Смешение христианской любви и платонизма заложило почву для традиции трубадуров, которая началась в Оститании в конце 11 века (в целом, в южной половине Франции). Трубадур превозносил утонченную или придворную любовь, которую он направлял к замужней и недоступной женщине, часто превосходящей социальный ранг, как средство возвышения и достижения более высокой добродетели, в частности путем осуществления последовательности рыцарских поступков или испытаний. Впервые в иудео-христианской традиции любовь, поскольку придворная любовь может считаться любовью, в конечном счете не нацелилась на Бога или не зависела от него, и Церковь должным образом объявила его ересью. В значительном культурном развороте дочь Евы, хотя в этом контексте по существу пассивный и взаимозаменяемый идол, превратилась из дьявольской соблазнительницы или объекта презрения к возвышенному каналу добродетели, богине на месте Бога. Традиция трубадуров, которая оставалась элитой и движением меньшинства, умерла во времена Черной смерти в 1348 году.

Святой Франциск Ассизский (д. 1226) учил, что природа является зеркалом Бога. Хотя христианин-реформатор, его « Песнь Существ» встречается как почти языческая по вдохновению: «Прославляй, мой Господь, через все твои творения, особенно через моего лорда Брата Сун, который приносит день; и вы даете ему свет. И он прекрасный и сияющий во всем своем великолепии! Из вас, Всевышний, он имеет сходство. В следующий период Бог постепенно спускается на землю, чтобы поклоняться через свое творение и, прежде всего, через человеческое тело. Это, во всяком случае, послужило оправданием для всех тех ренессансных ню, сначала среди магистерской статуи Давида Микеланджело (1504 г.), которую флорентийцы проявили в политическом и историческом центре своего города на площади Синьории. Можно было бы восхищаться Давидом или кем-то еще в этом отношении, как зеркалом Бога, но по этой причине нельзя было превратить его в объект похоти. Божье земное схождение заканчивается голландским философом Барухом де Спинозой (1632-1677), который думал о Боге и природе как о том же. Точнее говоря, Спиноза привел природу к Богу, тем самым, в некотором смысле, устраняя или радикально пересматривая его: «Все, что есть, находится в Боге … Бог – это постоянная, а не преходящая причина всего».

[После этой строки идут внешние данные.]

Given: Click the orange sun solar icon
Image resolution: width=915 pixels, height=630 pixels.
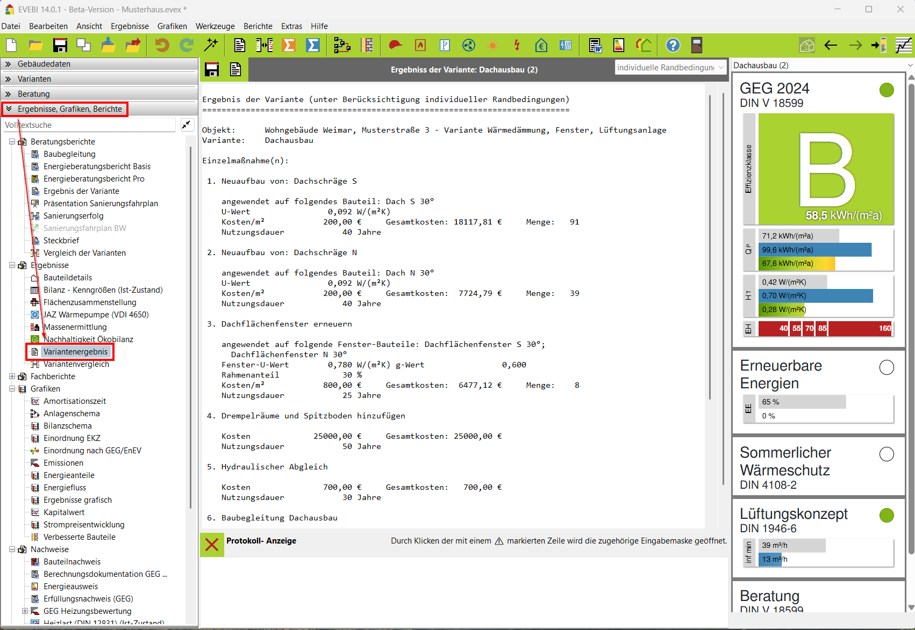Looking at the screenshot, I should [x=492, y=46].
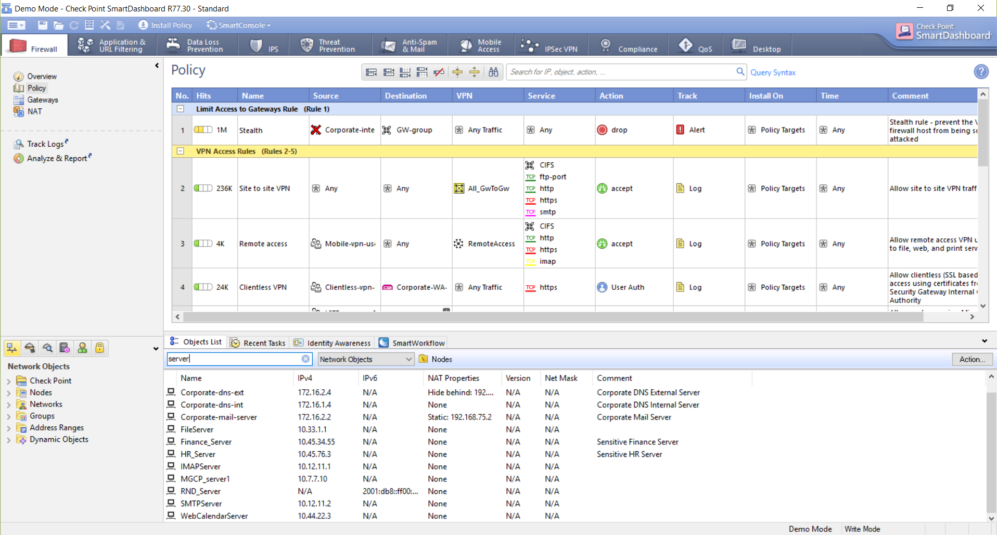Click the Save policy icon
This screenshot has height=535, width=997.
43,25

Когда Бог отступил от любви, платонизм, который скрывался на заднем плане, шагнул вперед, чтобы заполнить пустоту. Авраам отдал себя и своего сына Исаака из преданности Богу. Но в романтическую эпоху любовь стала все наоборот: средством поиска и подтверждения себя. «Итак, я благодарю вас сегодня за то, что вы теперь я». Во времена Бога, находя себя или, точнее, потеряв себя в Боге, потребовались годы терпеливой духовной практики, но после Французской революции романтическая любовь могла спасти практически всех и с небольшими инвестициями с их стороны. Лестница любви Платона была элитарным проектом, направленным на возвышенное сексуальное желание в добродетели, но романтики, не связанные ни с Богом, ни с разумом, считали, что любовь с хорошим и красивым человеком может только усилить сексуальное желание. Священное просочилось из Бога и в любовь, и, с большим успехом, чем разум, прогресс, коммунизм или любой другой -излюбитель, любовь заменила умирающую религию в придании веса, смысла и текстуры нашей жизни. Люди когда-то любили Бога, но теперь они любили любовь: больше, чем со своими возлюбленными, они, подобно трубадурам перед ними, влюбились в любовь.

Нил Бертон – автор книги « Лучше для худшего: должен ли я жениться»? , « Небо и ад: психология эмоций» и другие книги.